Auto firm Faraday Future wants to scrap stake sale to Evergrande Health – filing

HONG KONG, Oct 7 (Reuters) – Faraday Future, a start-up that is developing electric vehicles, is seeking arbitration to terminate a deal to sell a 45 percent stake to China’s Evergrande Health Industry Group Ltd, the healthcare firm said on Sunday.

Evergrande Health, a subsidiary of property developer China Evergrande Group, said in June it would buy 45 percent of Faraday Future, founded by entrepreneur Jia Yueting, as part of plans to diversify into new technology.

Faraday Future said in August that full vehicle assembly of its first high-end vehicle, the FF91, had started at its U.S. production base. It also said it had set up its operating headquarters in China.

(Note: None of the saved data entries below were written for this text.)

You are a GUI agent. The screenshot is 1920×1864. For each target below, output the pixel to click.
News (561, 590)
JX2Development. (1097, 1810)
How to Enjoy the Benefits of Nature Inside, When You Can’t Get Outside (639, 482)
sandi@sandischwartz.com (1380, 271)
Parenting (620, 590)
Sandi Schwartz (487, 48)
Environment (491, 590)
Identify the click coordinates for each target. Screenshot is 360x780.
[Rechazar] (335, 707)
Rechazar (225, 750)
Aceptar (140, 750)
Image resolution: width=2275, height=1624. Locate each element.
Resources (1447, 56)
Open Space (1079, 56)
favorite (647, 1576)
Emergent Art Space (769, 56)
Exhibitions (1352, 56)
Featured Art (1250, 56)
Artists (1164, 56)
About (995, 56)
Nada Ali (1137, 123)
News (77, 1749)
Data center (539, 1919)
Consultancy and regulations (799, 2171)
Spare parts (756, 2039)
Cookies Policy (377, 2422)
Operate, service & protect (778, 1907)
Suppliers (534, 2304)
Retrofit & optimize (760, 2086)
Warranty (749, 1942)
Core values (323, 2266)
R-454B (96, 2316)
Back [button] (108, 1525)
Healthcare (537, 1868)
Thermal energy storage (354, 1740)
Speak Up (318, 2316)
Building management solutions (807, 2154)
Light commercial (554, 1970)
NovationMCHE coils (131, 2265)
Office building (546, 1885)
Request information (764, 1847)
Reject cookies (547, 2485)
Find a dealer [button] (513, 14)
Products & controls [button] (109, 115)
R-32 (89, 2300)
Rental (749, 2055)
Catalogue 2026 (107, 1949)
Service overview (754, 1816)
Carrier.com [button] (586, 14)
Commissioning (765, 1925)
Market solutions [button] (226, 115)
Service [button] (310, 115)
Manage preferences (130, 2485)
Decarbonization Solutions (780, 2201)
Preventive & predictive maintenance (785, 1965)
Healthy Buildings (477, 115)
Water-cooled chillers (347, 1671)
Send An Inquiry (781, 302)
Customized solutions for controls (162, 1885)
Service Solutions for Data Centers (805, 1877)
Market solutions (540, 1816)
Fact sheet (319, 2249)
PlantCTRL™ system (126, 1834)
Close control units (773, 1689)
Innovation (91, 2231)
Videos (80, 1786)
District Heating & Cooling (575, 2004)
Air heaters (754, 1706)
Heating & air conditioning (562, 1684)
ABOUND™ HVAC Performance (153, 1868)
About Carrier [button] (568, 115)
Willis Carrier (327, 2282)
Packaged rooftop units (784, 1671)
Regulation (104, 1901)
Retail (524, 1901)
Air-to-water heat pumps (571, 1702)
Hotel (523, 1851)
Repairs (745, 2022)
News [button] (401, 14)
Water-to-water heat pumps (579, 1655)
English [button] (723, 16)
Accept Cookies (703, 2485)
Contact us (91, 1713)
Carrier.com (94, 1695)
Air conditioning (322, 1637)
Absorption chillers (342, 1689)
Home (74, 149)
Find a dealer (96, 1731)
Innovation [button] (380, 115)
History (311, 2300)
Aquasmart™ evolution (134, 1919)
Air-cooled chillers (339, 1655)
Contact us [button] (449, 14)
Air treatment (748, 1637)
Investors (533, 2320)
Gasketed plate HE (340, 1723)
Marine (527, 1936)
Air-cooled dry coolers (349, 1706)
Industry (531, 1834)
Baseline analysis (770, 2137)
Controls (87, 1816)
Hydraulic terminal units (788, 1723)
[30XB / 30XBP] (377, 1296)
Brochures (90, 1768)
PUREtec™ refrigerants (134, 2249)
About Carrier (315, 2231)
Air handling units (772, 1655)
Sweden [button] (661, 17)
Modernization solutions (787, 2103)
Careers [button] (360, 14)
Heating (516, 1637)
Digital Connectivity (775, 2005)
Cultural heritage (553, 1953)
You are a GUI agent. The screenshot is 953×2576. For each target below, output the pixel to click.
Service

Evergrande said it had agreed to buy Season Smart Ltd, owner of 45 percent of Faraday Future, for $860.2 million. It also said it agreed to pay Faraday Future $1.2 billion in two equal installments, due in 2019 and 2020.

The installments would complete Season Smart’s obligations.

However, Evergrande said in Sunday’s stock exchange filing it had paid Faraday Future $700 million in July. It said this amount was paid at Jia’s request, after the firm had spent Smart Season’s initial investment of $800 million.

The Chinese firm said Jia had commenced arbitration at the Hong Kong International Arbitration Centre on Wednesday against Evergrande, saying payment conditions were not fulfilled.

It said Jia was seeking to deprive Evergrande, as the new owner of Season Smart, of any right as a shareholder to approve plans by Faraday Future to raise financing in future and wanted to terminate all other agreements, the filing said.

Faraday Future could not be reached for comment.

The start-up has said it aimed to reach a planned annual production capacity of 5 million vehicles after 10 years.

Evergrande said it would take all necessary steps to protect its continuing rights under the relevant agreements.

The healthcare firm’s shares resume trading on Monday. Trading has been halted since Thursday.